«Выходит, мы скрывали это друг от друга, — подумал Мэтт. — Как у О. Генри. Сколько еще людей посвящены в эту тайну?»

— Значит, такое не только у нас.

— Нет. Удивлен?

— Нет.

— В Центре по контролю заболеваний наверняка узнали об этом не позднее Джима Бикса. — Энни глотнула пепси. — Наверняка туго затянули гайки. В газетах ни намека. Видимо, не хотят лишний раз пугать народ. Болезнь проходит бессимптомно, карантин вводить нет смысла, потому что все уже больны, — так зачем наводить панику?

— Вряд ли у них получится долго держать это в секрете.

— Может, и не придется.

Мэтта словно окутало болезненное спокойствие. Часть его вела вполне обстоятельный диалог; другая часть оказалась изолирована и молча, со страхом слушала Энни. Энни озвучивала то, о чем сам Мэтт боялся подумать.
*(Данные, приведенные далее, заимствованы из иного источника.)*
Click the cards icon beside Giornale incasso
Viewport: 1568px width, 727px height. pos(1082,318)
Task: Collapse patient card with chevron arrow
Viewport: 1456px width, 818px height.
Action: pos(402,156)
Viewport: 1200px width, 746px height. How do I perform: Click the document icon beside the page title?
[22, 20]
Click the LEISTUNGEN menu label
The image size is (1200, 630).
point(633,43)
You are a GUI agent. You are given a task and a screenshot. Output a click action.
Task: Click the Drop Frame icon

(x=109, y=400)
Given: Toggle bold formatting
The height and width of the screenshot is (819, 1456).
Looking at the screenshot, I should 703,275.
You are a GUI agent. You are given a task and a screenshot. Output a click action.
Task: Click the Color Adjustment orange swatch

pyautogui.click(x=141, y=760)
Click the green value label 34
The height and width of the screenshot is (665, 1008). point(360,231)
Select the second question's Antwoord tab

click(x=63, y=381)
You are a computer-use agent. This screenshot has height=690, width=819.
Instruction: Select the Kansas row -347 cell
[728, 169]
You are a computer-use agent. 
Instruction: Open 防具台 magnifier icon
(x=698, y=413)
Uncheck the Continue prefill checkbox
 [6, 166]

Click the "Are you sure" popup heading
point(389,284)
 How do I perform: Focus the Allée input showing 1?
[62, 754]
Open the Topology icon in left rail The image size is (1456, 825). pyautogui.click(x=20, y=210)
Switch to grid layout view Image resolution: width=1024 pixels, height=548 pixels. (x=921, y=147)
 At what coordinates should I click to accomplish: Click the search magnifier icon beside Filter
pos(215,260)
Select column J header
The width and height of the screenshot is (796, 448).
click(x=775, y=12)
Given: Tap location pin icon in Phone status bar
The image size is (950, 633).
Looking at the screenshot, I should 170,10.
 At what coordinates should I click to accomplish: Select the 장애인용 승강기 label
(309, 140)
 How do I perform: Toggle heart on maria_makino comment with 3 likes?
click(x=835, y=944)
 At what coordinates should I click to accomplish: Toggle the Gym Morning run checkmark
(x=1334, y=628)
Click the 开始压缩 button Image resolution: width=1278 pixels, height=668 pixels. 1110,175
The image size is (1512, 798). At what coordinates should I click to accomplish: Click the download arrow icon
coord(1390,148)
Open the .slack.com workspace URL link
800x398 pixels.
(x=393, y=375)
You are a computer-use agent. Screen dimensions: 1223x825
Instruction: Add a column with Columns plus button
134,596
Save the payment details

— Если это целенаправленное заражение, а я думаю, что так и есть, — отстраненно, словно витая в облаках, продолжила она, — мы все очень скоро увидим последствия.

— С чего ты взяла, что оно целенаправленное? — Мэтт с прищуром посмотрел на нее.

— Интуиция. — Энни пожала плечами. — А тебе так не кажется?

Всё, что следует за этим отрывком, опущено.